It also turned out that 70-80% of inpatients and 30-40% of outpatients with schizophrenia receive antidepressants, while antidepressants are widely prescribed in an acute attack of the disease. In this regard, the data of D. Addington et al., Who interviewed more than 3000 psychiatrists from the USA, Canada, Australia, and Europe, are also of interest. Their results showed that antidepressants in combination with neuroleptics are prescribed to 33% of inpatients and 36% of outpatients with schizophrenia. At the same time, the addition of antidepressants as the first choice method is considered by 58% of doctors in the therapy of depression in the structure of an acute schizophrenic attack, 54% - postpsychotic depression and 73% - depression in stable chronic schizophrenia.
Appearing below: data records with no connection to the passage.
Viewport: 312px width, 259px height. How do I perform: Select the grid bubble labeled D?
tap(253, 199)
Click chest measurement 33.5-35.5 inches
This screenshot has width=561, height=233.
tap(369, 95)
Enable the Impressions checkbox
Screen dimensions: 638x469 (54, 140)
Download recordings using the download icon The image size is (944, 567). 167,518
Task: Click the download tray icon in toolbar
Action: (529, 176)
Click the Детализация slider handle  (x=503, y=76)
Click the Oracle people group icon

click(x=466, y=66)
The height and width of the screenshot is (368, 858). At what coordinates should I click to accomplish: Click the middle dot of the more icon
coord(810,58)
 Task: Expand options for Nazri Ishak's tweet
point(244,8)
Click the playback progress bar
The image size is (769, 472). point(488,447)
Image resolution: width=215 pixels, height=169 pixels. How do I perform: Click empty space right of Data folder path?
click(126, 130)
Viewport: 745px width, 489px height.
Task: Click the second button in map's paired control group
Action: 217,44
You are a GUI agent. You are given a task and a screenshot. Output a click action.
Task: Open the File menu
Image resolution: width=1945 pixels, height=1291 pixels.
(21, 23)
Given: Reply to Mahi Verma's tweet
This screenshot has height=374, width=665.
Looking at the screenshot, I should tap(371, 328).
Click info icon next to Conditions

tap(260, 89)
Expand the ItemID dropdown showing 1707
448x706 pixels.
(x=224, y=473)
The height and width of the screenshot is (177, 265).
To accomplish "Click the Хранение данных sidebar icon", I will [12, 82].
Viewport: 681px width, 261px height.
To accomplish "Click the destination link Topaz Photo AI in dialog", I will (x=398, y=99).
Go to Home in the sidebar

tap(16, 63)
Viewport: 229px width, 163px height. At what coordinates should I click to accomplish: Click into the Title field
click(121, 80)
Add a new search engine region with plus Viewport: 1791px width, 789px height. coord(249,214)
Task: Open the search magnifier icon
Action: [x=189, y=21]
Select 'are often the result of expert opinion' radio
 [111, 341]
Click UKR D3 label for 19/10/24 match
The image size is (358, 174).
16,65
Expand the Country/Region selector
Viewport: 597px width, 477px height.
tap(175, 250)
When antidepressants are appointed in schizophrenia?
The main clinical symptoms that necessitate the use of antidepressants, according to most of the doctors, are suicidal thoughts, a sharply reduced mood, a feeling of hopelessness, lost of interest in life, sleep disturbances, especially early awakenings, and ideas of guilt. At the same time, 33% of respondents indicated that they rarely or never use antidepressants in schizophrenia due to the risk of enhanced severity of productive symptoms.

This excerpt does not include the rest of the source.